▸ WHAT THIS TASK INVOLVES:
Continue the PanelDataset proposal from its final heading, "Why?", and write what follows.

EXCERPT TO READ Block Start

New component: PanelDataset (optional preprocessing & IO)

[fedemolina]

Relation

This proposal complements Issue #24 (“Input Matrix Validation & Data Diagnostics”) by providing a data container class (PanelDataset) that integrates validation, imputation, and scaling before calling CausalTensor estimators.

New component: PanelDataset (optional preprocessing & IO)

Goal

Provide an optional wrapper to prepare O and Z (and optional covariates X) safely and consistently before passing them to CausalTensor estimators. This preserves the current simple API (DID(O, Z), DC_PR_*, MC_NNM_*) while offering a standard place for validation, imputation, scaling, and panel alignment.

Why?

EXCERPT TO READ Block End
GIVEN INFORMATION Block Start

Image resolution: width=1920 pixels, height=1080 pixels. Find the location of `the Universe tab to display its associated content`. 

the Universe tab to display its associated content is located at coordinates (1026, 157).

GIVEN INFORMATION Block End

▸ EXERCISE RESPONSE:
CausalTensor expects matrices O and Z as inputs and exposes estimator functions directly (no dataset class today). A thin PanelDataset aligns with this design and avoids coupling preprocessing to any specific estimator.

• Docs: Usage requires O (N×T) and Z (N×T); API shows direct calls to DID, DC_PR_auto_rank, MC_NNM_with_cross_validation, etc. (no preprocessing class).

Scope

• Construction from long form (unit, time, value) or wide matrices.
• Validation: calls ct.validate_panel(...) (the diagnostics module proposed) to compute missingness, scale heterogeneity, rank/κ(X), pretrend checks, etc.
• Transformers (optional):
  • .impute(strategy=...) with choices like ffill/bfill/median/low_rank/kNN.
  • .scale(strategy=...) with standard/minmax/robust/log and ability to persist/restore params.
  • .balance(min_pre_period=...) to enforce pre-period sufficiency / drop under-informed units.
  • .align(units=..., times=...) to ensure consistent N×T layout across O, Z, and X.
• Outputs:
  • .to_matrices() → (O, Z) (and optionally X) ready for estimators.
  • .report → attach the ValidationReport from validate_panel.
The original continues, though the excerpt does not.